Yes. Labels. Classification is handy—especially when big and
significant cosmological divides are discernible. Such is the divide between
modernism and faith, the first anchored in a materialistic view, which is the evolutionary view, the second
based on some kind of intuitive awareness of the transcending. When only
shallow thought has been expended on these two contrasting views—and when one’s
personal stance is very strong and firmly held, so much so that its truth appears
self-evident—it is all too easy to dismiss those who have the opposite
conviction. Thus I routinely dismiss the Modernist; and others, with equal
carelessness, would dismiss me as a Fundamentalist.

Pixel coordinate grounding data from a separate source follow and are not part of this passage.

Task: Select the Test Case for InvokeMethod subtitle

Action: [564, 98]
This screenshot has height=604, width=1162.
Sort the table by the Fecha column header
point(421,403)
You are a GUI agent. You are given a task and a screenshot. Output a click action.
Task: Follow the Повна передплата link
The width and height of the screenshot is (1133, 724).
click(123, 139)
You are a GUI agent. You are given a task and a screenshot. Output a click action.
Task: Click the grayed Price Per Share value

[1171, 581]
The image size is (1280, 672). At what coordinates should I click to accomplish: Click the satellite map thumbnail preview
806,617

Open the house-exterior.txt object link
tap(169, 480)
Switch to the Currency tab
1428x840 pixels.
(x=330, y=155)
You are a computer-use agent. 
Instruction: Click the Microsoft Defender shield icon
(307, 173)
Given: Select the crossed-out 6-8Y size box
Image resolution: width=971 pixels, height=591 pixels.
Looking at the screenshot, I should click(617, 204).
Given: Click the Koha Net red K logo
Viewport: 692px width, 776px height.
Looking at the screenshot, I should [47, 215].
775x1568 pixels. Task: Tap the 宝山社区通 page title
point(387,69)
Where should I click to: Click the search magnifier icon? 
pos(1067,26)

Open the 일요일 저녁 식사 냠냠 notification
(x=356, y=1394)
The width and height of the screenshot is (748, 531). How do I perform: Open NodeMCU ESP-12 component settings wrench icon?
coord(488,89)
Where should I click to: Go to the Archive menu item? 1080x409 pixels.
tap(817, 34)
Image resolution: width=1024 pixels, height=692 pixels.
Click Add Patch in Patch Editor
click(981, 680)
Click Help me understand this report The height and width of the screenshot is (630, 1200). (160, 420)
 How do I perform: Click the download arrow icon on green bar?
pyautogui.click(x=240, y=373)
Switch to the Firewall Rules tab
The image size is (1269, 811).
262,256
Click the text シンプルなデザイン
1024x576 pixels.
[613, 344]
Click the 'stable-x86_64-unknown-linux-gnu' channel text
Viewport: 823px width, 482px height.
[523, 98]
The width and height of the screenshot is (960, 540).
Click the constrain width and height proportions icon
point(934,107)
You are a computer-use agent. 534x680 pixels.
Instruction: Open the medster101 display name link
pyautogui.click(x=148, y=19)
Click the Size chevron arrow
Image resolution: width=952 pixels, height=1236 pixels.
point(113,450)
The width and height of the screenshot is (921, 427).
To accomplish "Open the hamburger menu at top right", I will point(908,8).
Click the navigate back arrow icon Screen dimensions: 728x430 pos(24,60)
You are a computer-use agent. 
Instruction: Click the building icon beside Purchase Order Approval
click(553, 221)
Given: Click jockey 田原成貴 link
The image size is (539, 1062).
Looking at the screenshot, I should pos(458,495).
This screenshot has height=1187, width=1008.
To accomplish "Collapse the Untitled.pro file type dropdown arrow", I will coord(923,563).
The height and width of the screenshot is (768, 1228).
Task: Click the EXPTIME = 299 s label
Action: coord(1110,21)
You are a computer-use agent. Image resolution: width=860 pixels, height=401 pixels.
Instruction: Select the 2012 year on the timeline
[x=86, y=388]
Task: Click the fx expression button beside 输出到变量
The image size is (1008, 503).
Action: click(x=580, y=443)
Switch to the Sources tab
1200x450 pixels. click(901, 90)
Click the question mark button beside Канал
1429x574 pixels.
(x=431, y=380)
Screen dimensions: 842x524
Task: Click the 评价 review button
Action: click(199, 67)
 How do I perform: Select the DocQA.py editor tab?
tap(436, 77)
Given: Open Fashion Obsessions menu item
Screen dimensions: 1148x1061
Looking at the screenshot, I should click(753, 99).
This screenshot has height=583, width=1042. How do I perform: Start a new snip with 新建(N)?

Particularly in his last series of essays, e.g. The Lying Stones of Marrakech and I Have Landed, thus close to his own
passing on, Gould’s humanism emerges very strongly and, in that process, what
one might call the “higher ranges” of Modernism become visible. And to label
that range in the same manner as one might label the works of Richard Dawkins
(he of The God Delusion) becomes
ridiculous.
No. What illuminates Gould work is the mind-bogglingly hard
work of searching for the truth—and the love of the human. He was a truly noble
member of the Modernist Fraternity.
Punctuated Equilibrium.
Herewith the lead paragraph from Wikipedia’s article on this subject (link): “Punctuated
equilibrium … is a theory in evolutionary biology which proposes that most
species will exhibit little net evolutionary change for most of their
geological history, remaining in an extended state called stasis. When
significant evolutionary change occurs, the theory proposes that it is
generally restricted to rare and rapid (on a geologic time scale) events of
branching speciation called cladogenesis. Cladogenesis is the process by which
a species splits into two distinct species, rather than one species gradually
transforming into another.”
That word, cladogenesis?
Well, klados is the Greek for “branch”;
therefore “branch formation.” The word is contrasted with anagenesis, meaning that the entire population or phylum undergoes
the change, with ana- meaning “up,” as
in “positive,” change. Orthodox Darwinism sees change in “anagenetic” terms.